Question

Benzoic acid \(\left(K_{\mathrm{a}}=6.6 \times 10^{-5}\right)\) is present in many berries. Calculate the \(\mathrm{pH}\) and \(\%\) ionization of a \(726-\mathrm{mL}\) solution that contains \(0.288 \mathrm{~mol}\) of benzoic acid.

Short answer

Question: Calculate the pH and percentage ionization of a benzoic acid solution with a volume of 726 mL and containing 0.288 mol of benzoic acid, given a Ka value of 6.6 x 10^-5. Answer: The pH of the benzoic acid solution is approximately 2.301, and the percentage ionization is approximately 1.26%.

Step-by-step solution

Calculate the initial concentration of benzoic acid

Given the amount of benzoic acid (0.288 mol) and the volume of the solution (726 mL), we can calculate the initial concentration of benzoic acid ([C7H5O2]): Initial concentration (\(C_{C7H5O2}\)) = \(\frac{0.288~\text{mol}}{0.726~\text{L}} = 0.397~\text{M}\)

Write the Ka expression

For benzoic acid in equilibrium with its ions, the reaction is: \(C7H5O2 (aq) \rightleftharpoons C7H5O2^- (aq) + H^+ (aq)\). The equilibrium constant \(K_a\) for benzoic acid is given. Write the equilibrium expression for the reaction: \(K_a = \frac{[C7H5O2^-][H^+]}{[C7H5O2]}\)

Calculate the concentration of H+ ions

Let the concentration of H+ ions (\(x\)) increase at equilibrium. Then, \(K_a = \frac{x^2}{0.397 - x}\). Solve for the concentration of H+ ions (\(x\)) using the given value of \(K_a = 6.6 \times 10^{-5}\): \(6.6 \times 10^{-5}= \frac{x^2}{0.397 - x}\). To simplify calculations, we can assume \(x << 0.397\), which gives: \(x^2 = 6.6 \times 10^{-5} \times 0.397\). Solving for \(x\), we get \(x = 4.999 \times 10^{-3}~\text{M}\) representing the concentration of H+ ions.

Calculate the pH of the solution

Now that we have the concentration of H+ ions, we can calculate the pH using the formula: \(pH = -\log_{10}[H^+]\). \(pH = -\log_{10}(4.999 \times 10^{-3}) \approx 2.301\). The pH of the solution is approximately 2.301.

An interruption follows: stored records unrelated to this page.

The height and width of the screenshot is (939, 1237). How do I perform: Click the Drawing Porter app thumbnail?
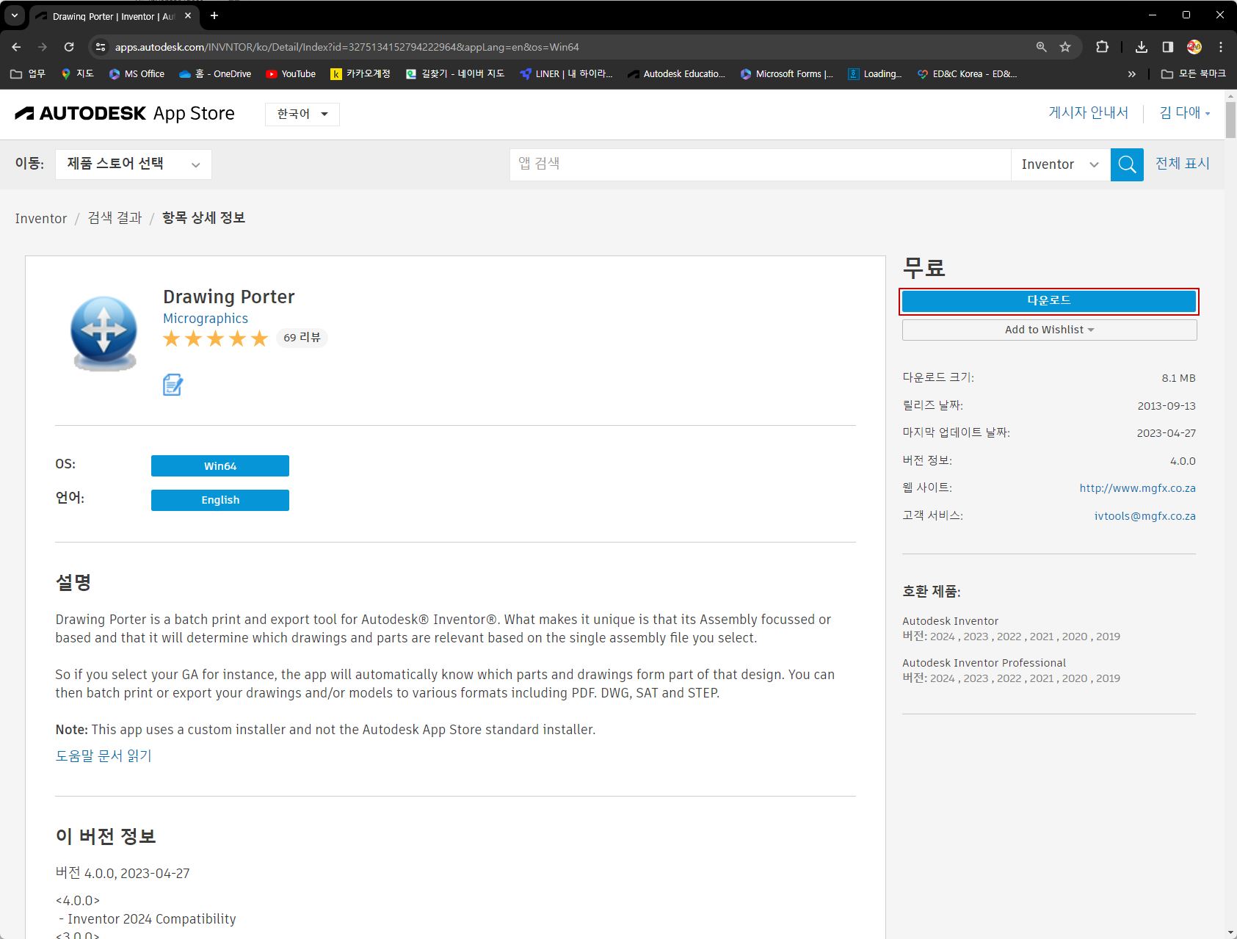pyautogui.click(x=104, y=333)
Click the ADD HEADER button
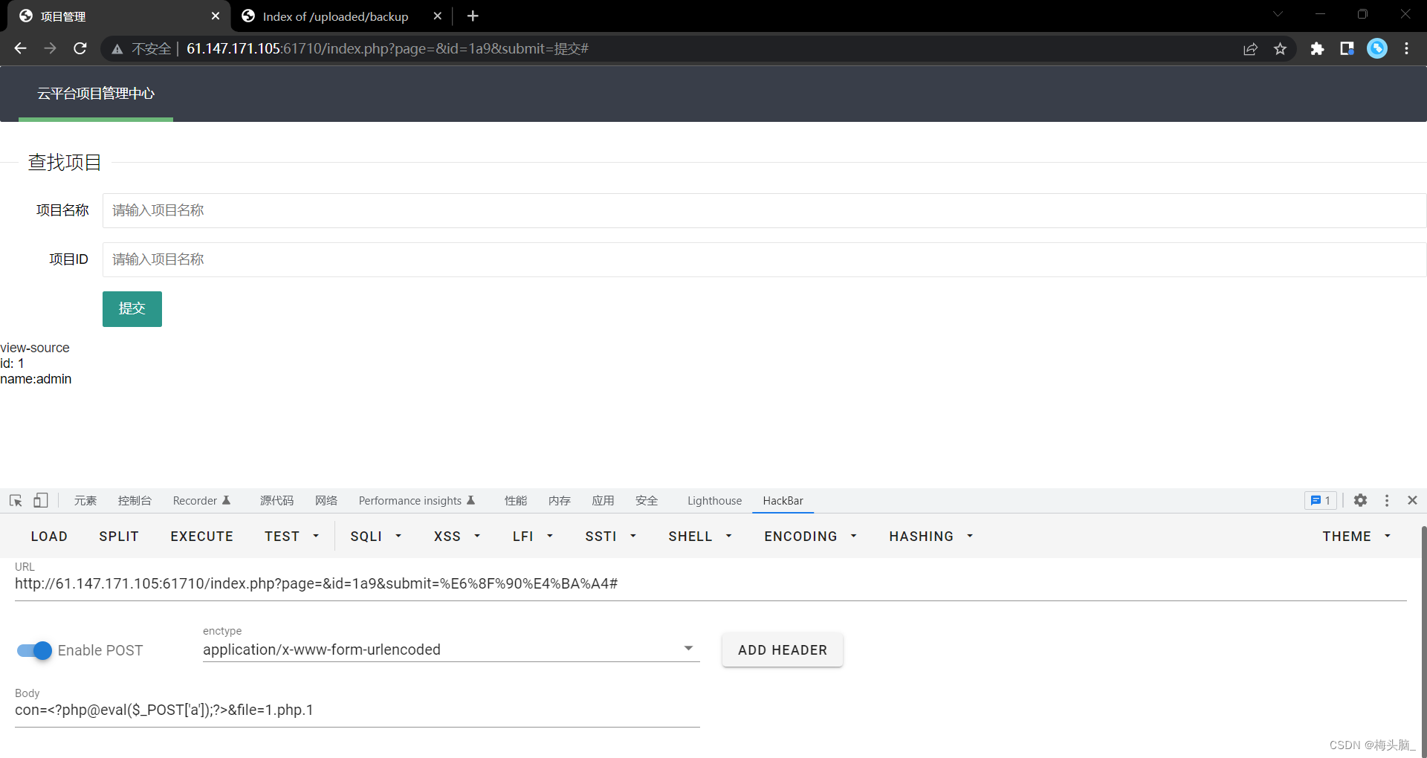The height and width of the screenshot is (758, 1427). click(x=782, y=650)

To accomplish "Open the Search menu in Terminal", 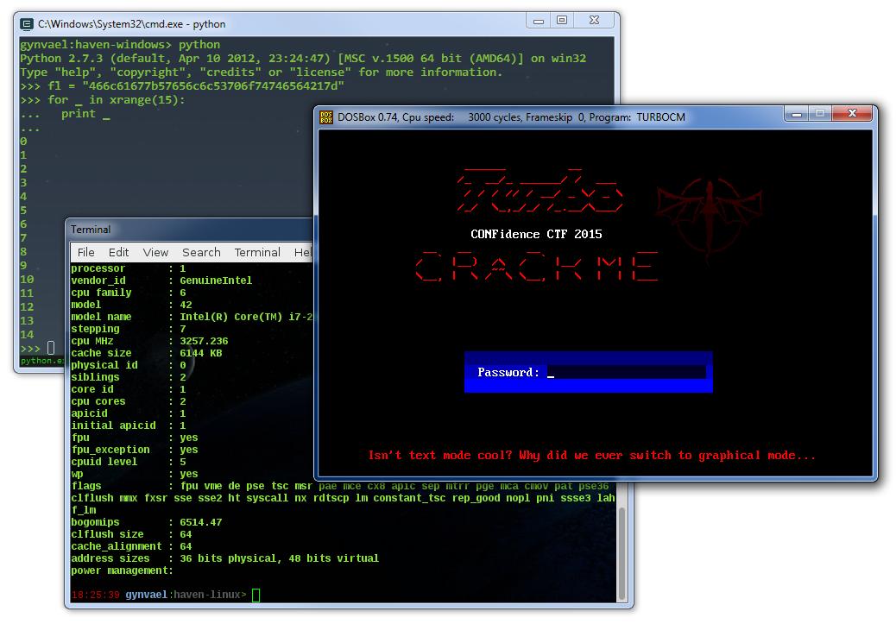I will (x=201, y=252).
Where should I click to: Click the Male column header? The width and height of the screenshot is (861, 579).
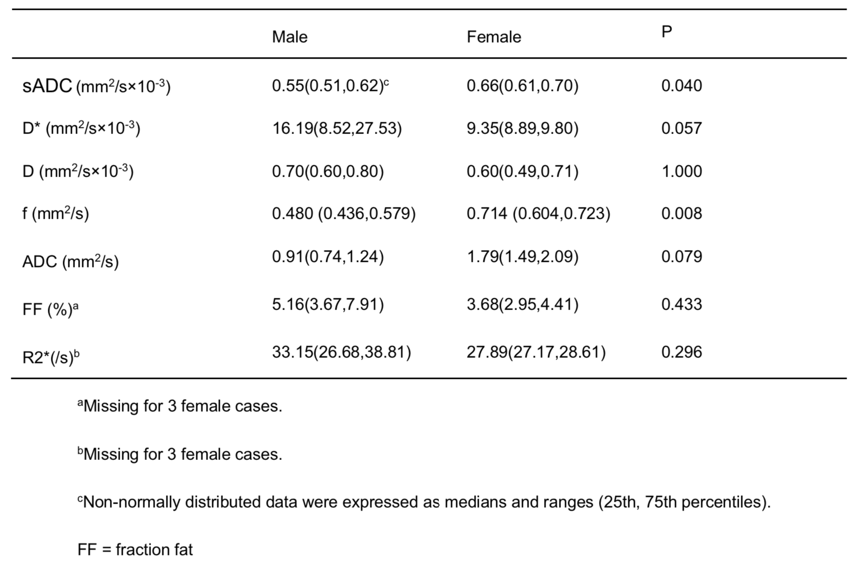tap(290, 37)
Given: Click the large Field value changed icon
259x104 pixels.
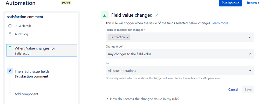Looking at the screenshot, I should [105, 15].
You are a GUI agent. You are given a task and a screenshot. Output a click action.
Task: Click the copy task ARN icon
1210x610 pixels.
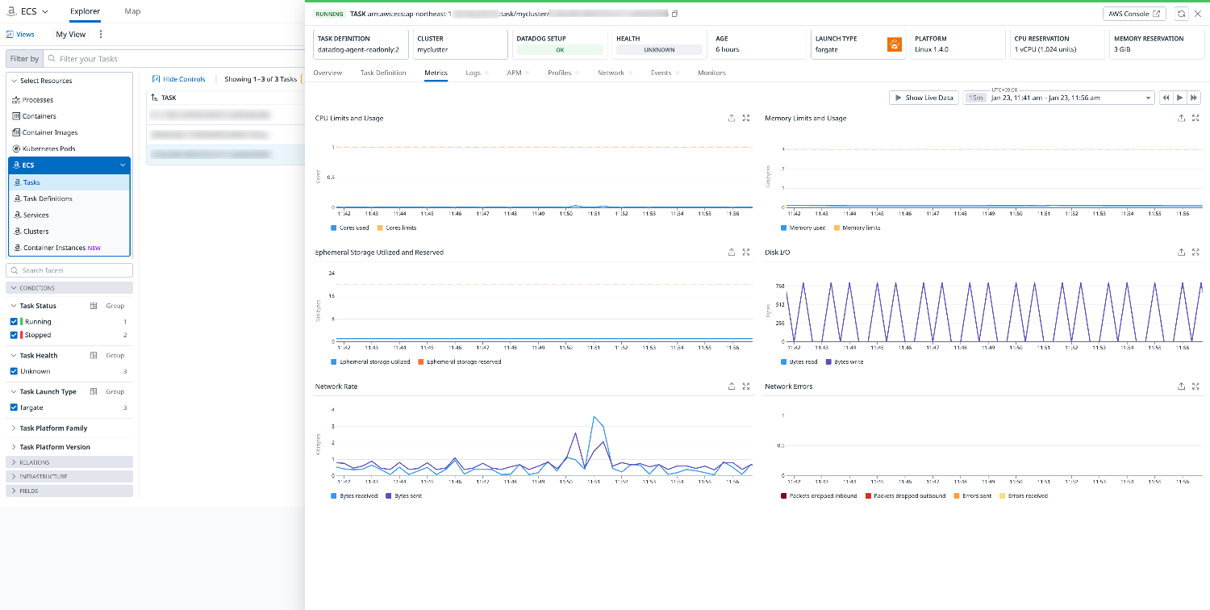tap(674, 13)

Calculate percentage ionization

To find the percentage ionization of benzoic acid (BA), we first need to calculate the ratio of ionized BA (H+ ions) to the initial BA concentration: \(\%~\text{ionization} = \frac{[H^+]}{C_{C7H5O2}} \times 100\%\). \(\%~\text{ionization} = \frac{4.999 \times 10^{-3}}{0.397} \times 100\% \approx 1.26\%\). The percentage ionization of the benzoic acid solution is approximately 1.26%.